Налюбовавшись на прохожих, на небо и наигравшись вдоволь на гитаре, Бердяга вставал, расправлял онемевшие члены и шёл ужинать.

Засыпая, любил вспомнить о чём-нибудь приятном, конечно, большею частью воспоминания его, как привязанные верёвкой за ногу, вертелись около гостиной со сверкающими жёлтыми полами, узорными гардинами, столом, заставленным разными прекрасными вещами, около блестящего хозяина Остроголовченко, светской его жены и толпы добрых изящных гостей.

С особенным удовольствием вспоминал Бердяга те небрежные вопросы, которые задавались ему хозяевами и гостями и сейчас же забывались. В этой небрежности он видел подлинный шик и уменье вести беседу.

Бердягу трогало то, что вот, мол, людям, может быть, и совершенно неинтересно, служу я или нет, но раз они спрашивают — значит, тут есть какое-то особое воспитание, уменье быть в обществе приятным и доставить ближнему удовольствие.

«Пригласить бы их всех к себе, — подумал однажды Бердяга. — Жаль, что у меня комнатка маленькая. Ну да ничего. Десять человек-то уместятся.

Устроить такой же стол, только поменьше, поставить ветчину, бутылку вина и крашеные яйца. Придут, опять начнутся разговоры. Я надену сюртук, надушусь одеколоном и как будто вскользь приглашу всех к закусочке. „Закусить, чем Бог послал“. Когда я скажу, что получил семь рублей прибавки у Шумахеров и Зайд — все, наверно, будут удивлены. После первой рюмки скажу: „по одной не закусывают“ и спрошу у крёстного, как поживает его супруга. Жаль, что краска на полах повыщербилась и покоробилась. Хорошо бы, если бы полы блестели. Потом гитару покажу. Будут просить играть… Сыграю что-нибудь».

И Бердягу вдруг неожиданно и со страшной силой потянуло к красивой праздничной жизни — хоть на один день, именно тот день, когда люди делаются лучше, добрее, воздух нежнее и солнце ярче.

Бердяга, погружённый в свои мысли, встал с кровати, зажёг свечку и стал записывать:


Бутылка вина 70 к.
" водки 40 "
Пива 3 бутылки 42 "
Ветчина 1 р. — "
Сардины 35 "
Колбаса, хлеб и проч 1 " — "
Кулич и 2 гиацинта в горшках 2 " — "
Мелкие расходы 13 "

Выходило шесть рублей.

Старые ботинки можно смазать чернилами, но галстук придётся купить новый.
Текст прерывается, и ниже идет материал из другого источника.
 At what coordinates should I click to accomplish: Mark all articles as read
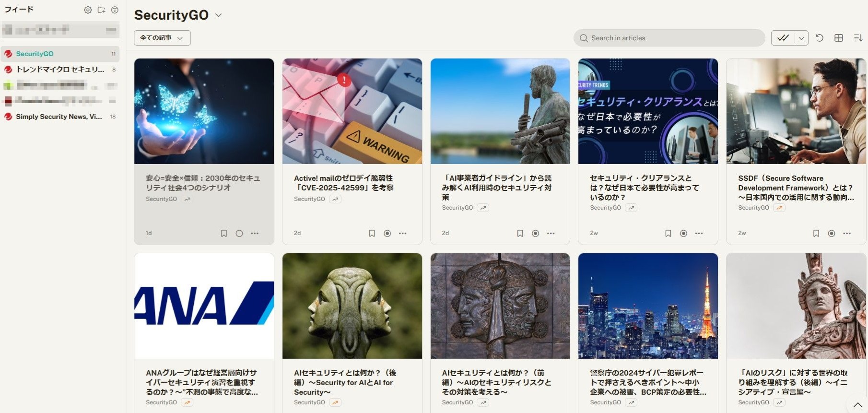783,38
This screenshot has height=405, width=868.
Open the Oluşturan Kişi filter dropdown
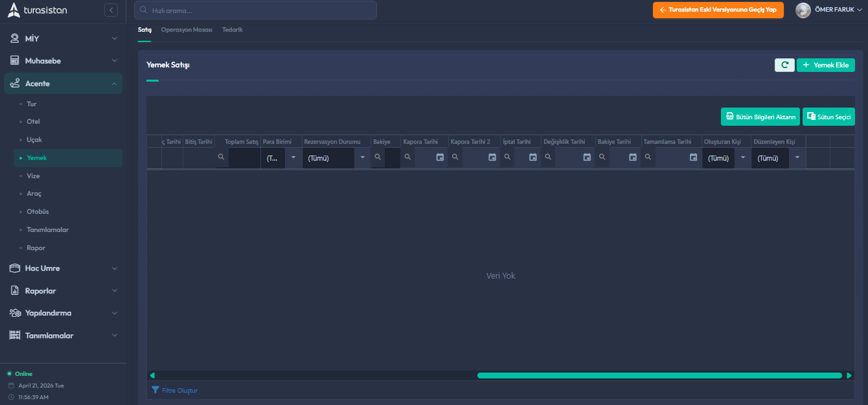point(742,157)
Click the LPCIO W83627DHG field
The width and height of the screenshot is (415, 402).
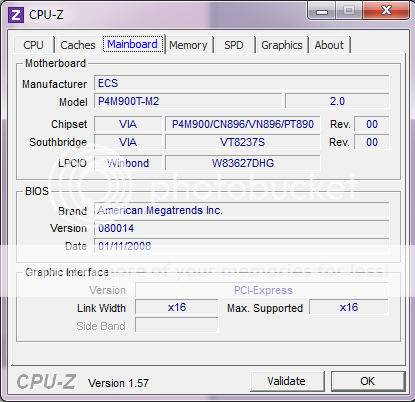[243, 163]
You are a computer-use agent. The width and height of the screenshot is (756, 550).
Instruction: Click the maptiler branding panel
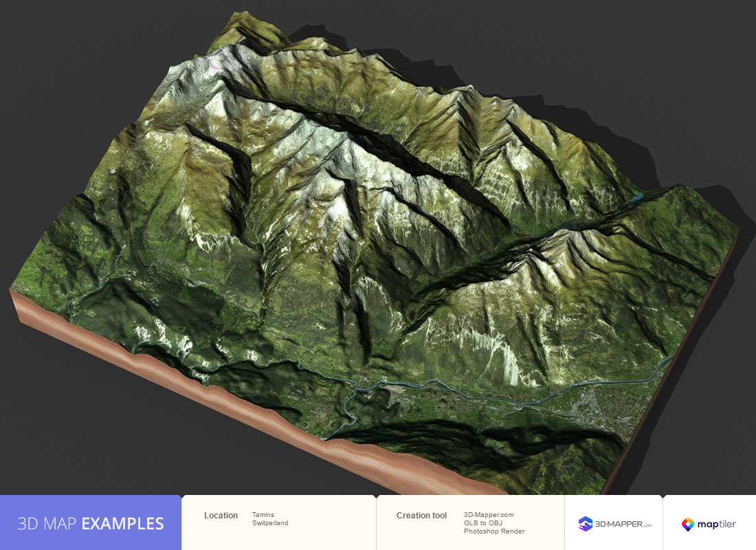[708, 524]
Тёмно-зелёный.

В ту же ночь — это была ночь под Страстную субботу — Бердяга написал десять писем — полупоздравительных, полупригласительных.

Выражая удовольствие по поводу наступления такого праздника, Бердяга имел почтительнейшую честь принести поздравления и был бы рад, если бы адресат вспомнил его, скромного человека, и осчастливил посещением, не брезгуя «закусить чем Бог послал».

Пасхальное солнце добросердечно грело пасхальную землю и даже заглянуло в окошечко Бердягиной комнаты. Но, памятуя о разности человеческих положений и о пропасти, отделявшей Бердягу от Остроголовченко, оно не заиграло на бутылках с вином и пивом, не блеснуло рубинами и изумрудами на красных и зелёных яйцах, а ограничилось тем, что небрежно мазнуло золотой кистью по гитаре на стене, поморщилось, наткнувшись на облупленный, покоробившийся пол, и уползло — с визитом к купцу миллионеру Смушкину, квартиранту первого этажа.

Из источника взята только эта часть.